That challenge, it turns out, was to unlock the 27-year-old again and harness the brilliance that poured out during the Euros. No player has made more career appearances under Guardiola, nor has any coach managed Sterling for more games. Yet as their 300th match together approaches, there is a sense that both men are still learning a great deal about one another.
Sterling took his two goals against Leicester predatorially, converting from 12 and three yards as he would once do routinely. He won a penalty, thrived in one-on-one situations and notably enjoyed himself.
For the first time since September 2017, and on only the second occasion of his entire career, Sterling has scored goals in four consecutive Premier League appearances. In those games – 21% of Manchester City’s table-topping season thus far – Sterling has had 45.5% of his shots, completed 45.5% of his dribbles, made 36.4% of his overall tackles and created 31.8% of his overall chances for the campaign. He is invigorated, reborn.
It took a foot injury and well-timed bout of homesickness to dislodge Torres, but Sterling has taken the opportunity to restore his own relevance at the perfect time.
Lucas Moura
With a handful of exceptions, there are no bad footballers at this elite level of competition. There are unhappy ones, misguided ones and ill-fitting ones, but incompatible conditions can lead to conflation as players are mislabelled as lazy, one-dimensional or simply not of the requisite standard.
Circumstances are important. Players need to be content in their home lives and fulfilled professionally to show their best side on the pitch. There are countless examples of individuals looking lost or substandard under one manager, then revitalised by the next.

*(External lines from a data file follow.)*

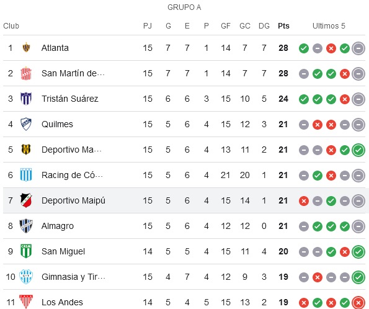Open the Atlanta team name link

55,48
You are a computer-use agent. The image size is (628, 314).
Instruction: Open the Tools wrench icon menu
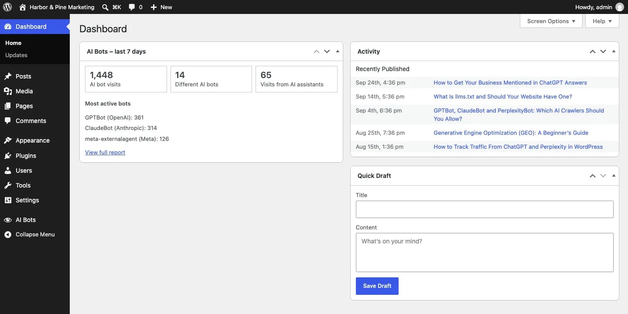click(8, 185)
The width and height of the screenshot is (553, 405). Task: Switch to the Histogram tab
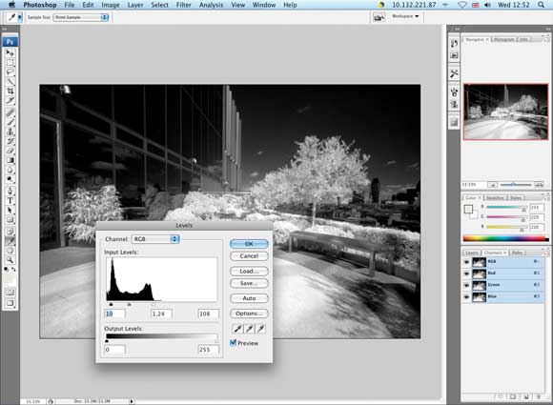(504, 39)
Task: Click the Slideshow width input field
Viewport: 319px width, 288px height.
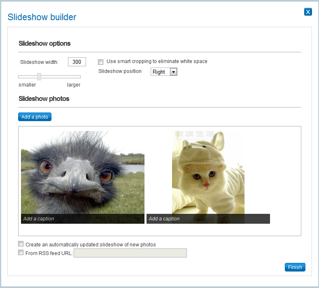Action: (x=77, y=62)
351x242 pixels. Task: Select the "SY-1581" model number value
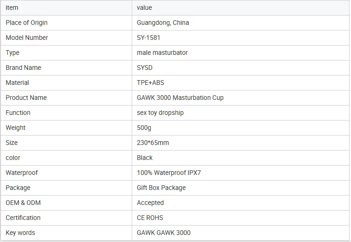(x=148, y=38)
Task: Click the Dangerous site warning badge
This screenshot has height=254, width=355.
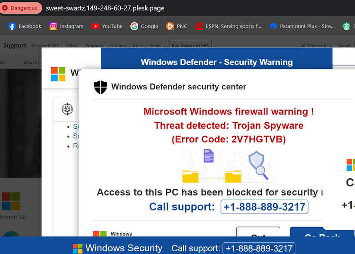Action: tap(21, 8)
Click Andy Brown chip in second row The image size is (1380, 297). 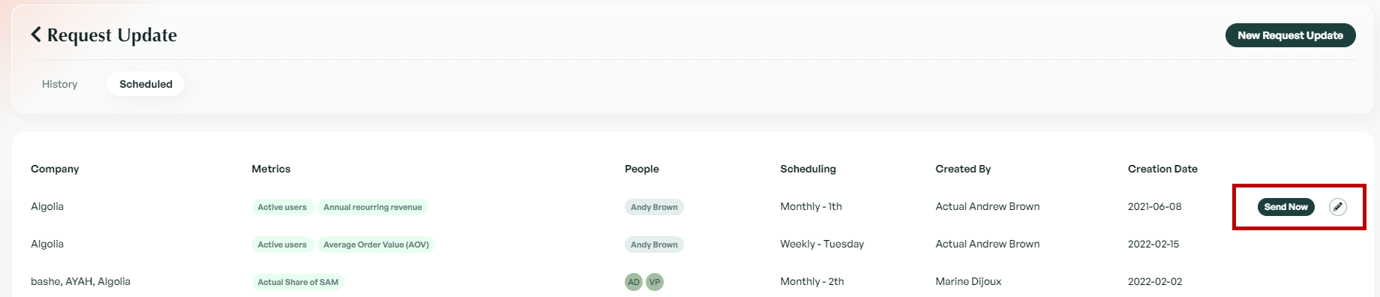(654, 245)
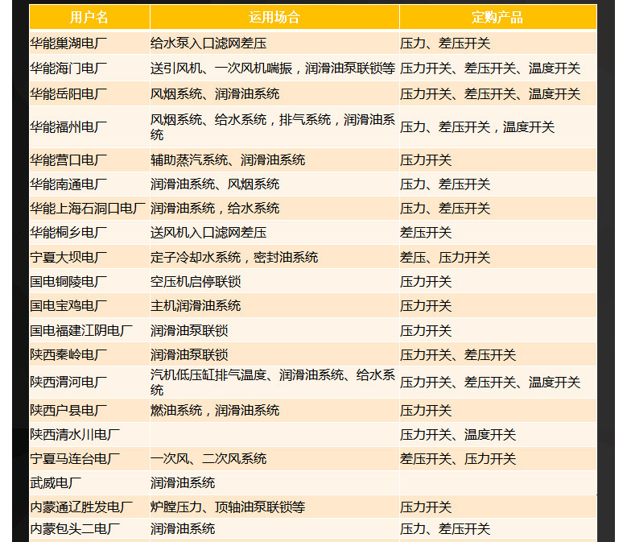
Task: Click the 一次风、二次风系统 cell
Action: 208,459
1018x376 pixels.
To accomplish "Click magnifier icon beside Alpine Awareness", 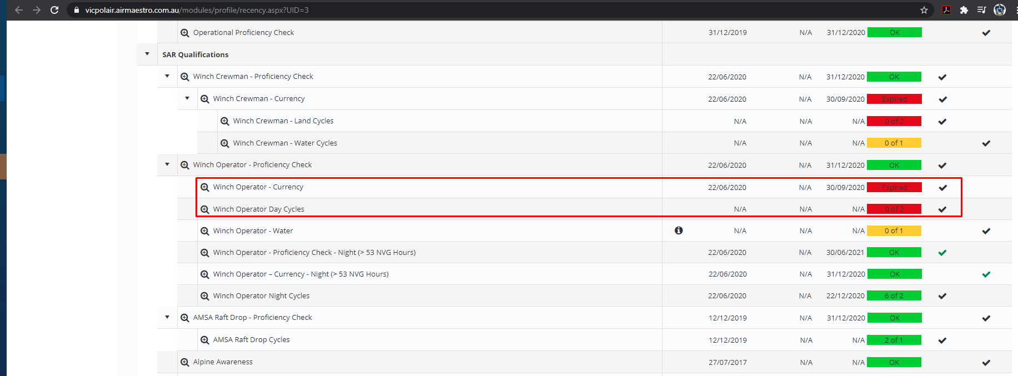I will click(x=185, y=362).
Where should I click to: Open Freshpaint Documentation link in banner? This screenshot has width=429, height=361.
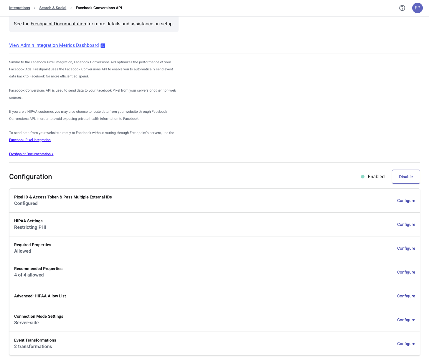pos(58,24)
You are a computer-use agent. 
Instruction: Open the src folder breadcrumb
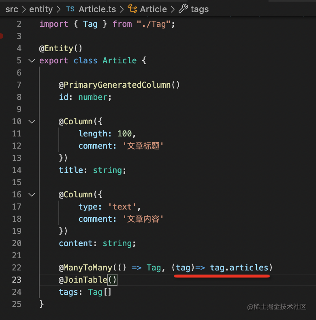click(12, 9)
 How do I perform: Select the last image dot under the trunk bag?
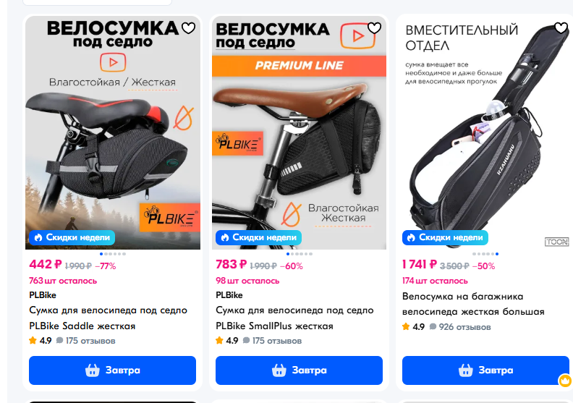pyautogui.click(x=497, y=254)
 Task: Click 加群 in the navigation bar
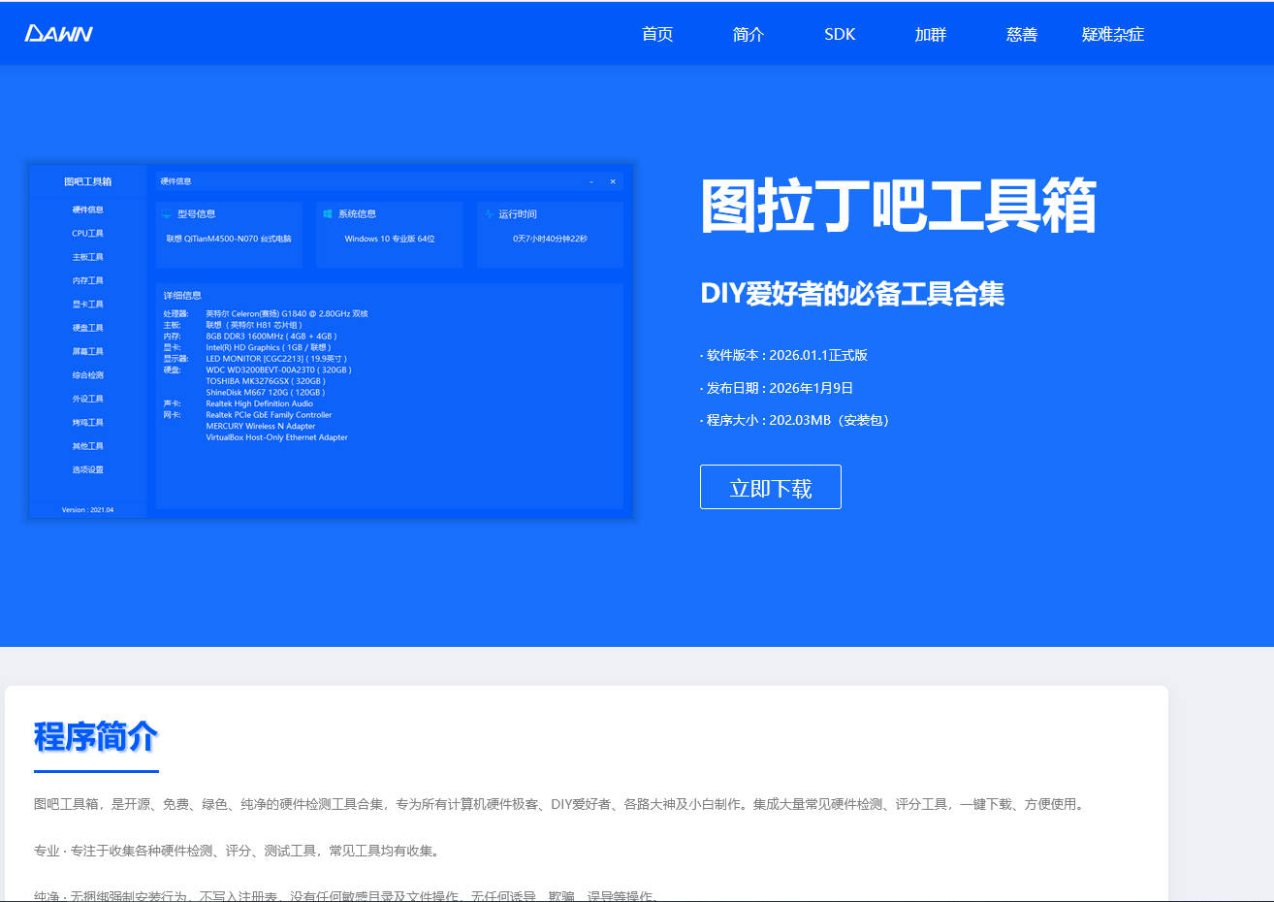[929, 34]
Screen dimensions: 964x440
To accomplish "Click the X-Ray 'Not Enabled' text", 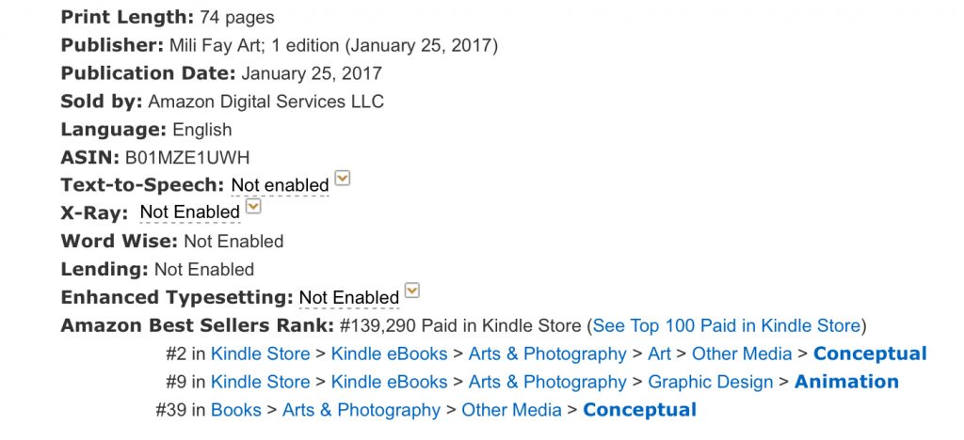I will [190, 212].
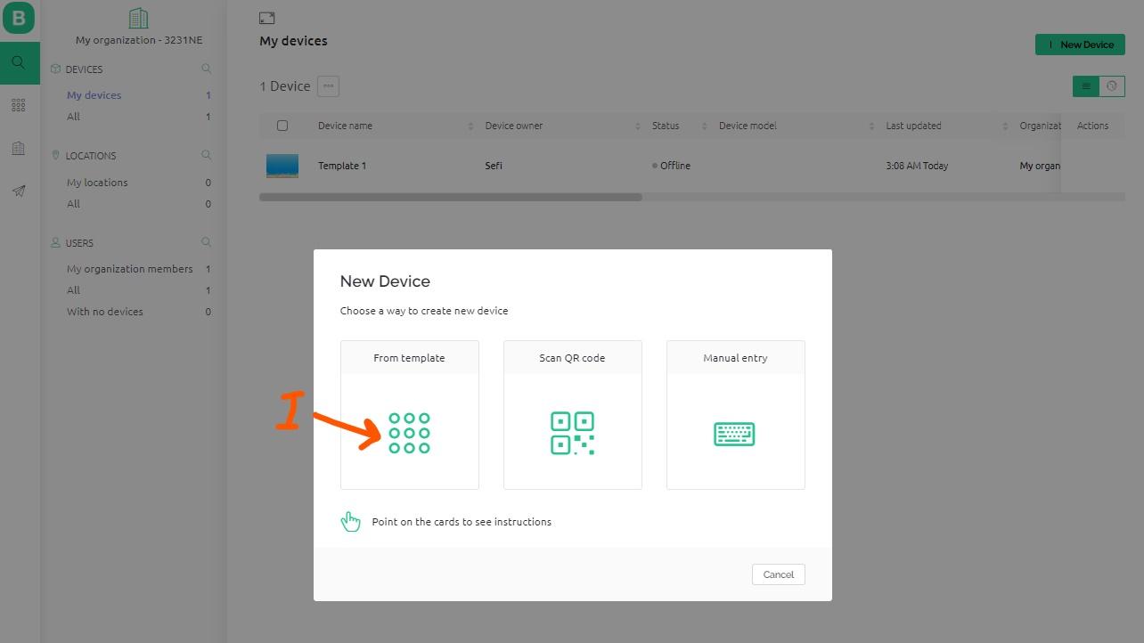This screenshot has height=643, width=1144.
Task: Switch to map view toggle
Action: (1111, 86)
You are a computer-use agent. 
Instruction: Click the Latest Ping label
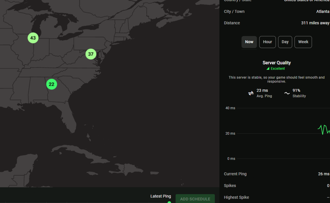click(160, 196)
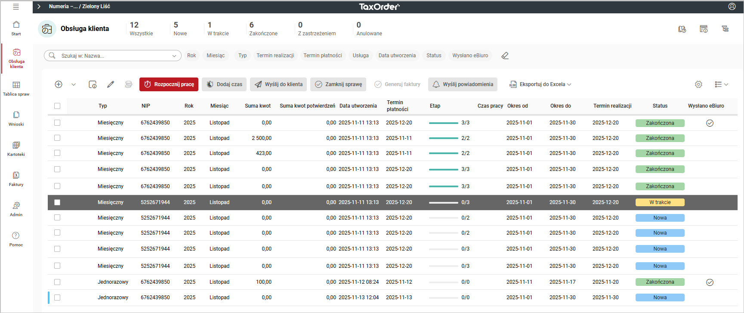Open the Status filter chip
744x313 pixels.
pos(434,56)
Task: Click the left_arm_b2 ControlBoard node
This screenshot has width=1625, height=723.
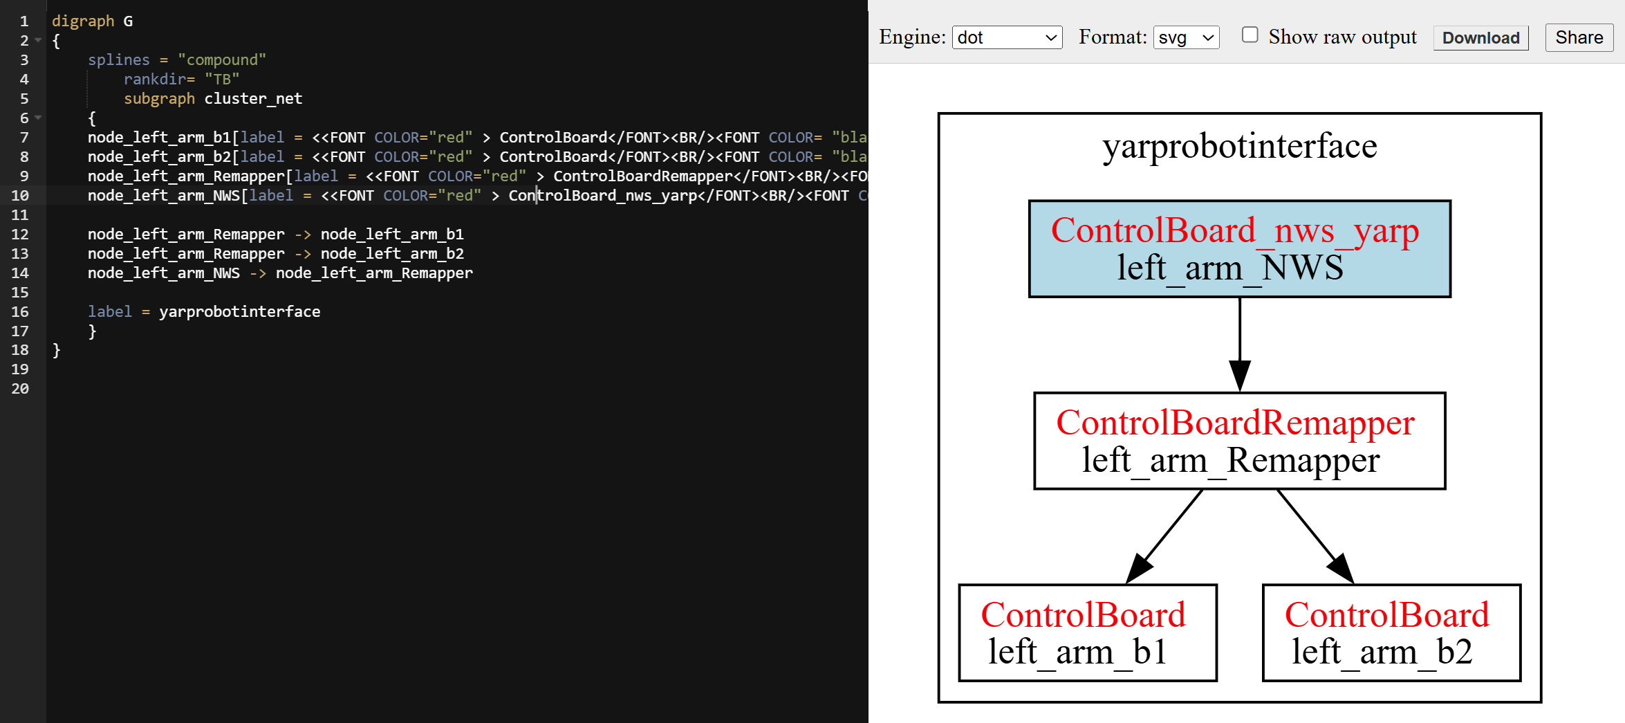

Lucas Moura is slightly unique in that coaches are drawn to his work-rate and innate ability, but have long seemed unable to channel it properly. He was Jose Mourinho’s most-used player at Tottenham, then one of Nuno Espirito Santo’s regular starters. Even in the only full season he experienced with Mauricio Pochettino, only Christian Eriksen and Toby Alderweireld featured more often.
Antonio Conte has similarly taken a shine to Lucas: one of four players, alongside Harry Kane, Eric Dier and Heung-min Son, to play in nine of his 11 games. But he has married that inherent application with a consistency in performance. The Brazilian has undoubtedly benefited from his guidance.
That much was clear before the Crystal Palace game, in which he scored a soaring header and expertly set up Tottenham’s other two goals. Three’s a crowd but Kane and Son don’t seem to mind their fruitful partnership accommodating one more forward.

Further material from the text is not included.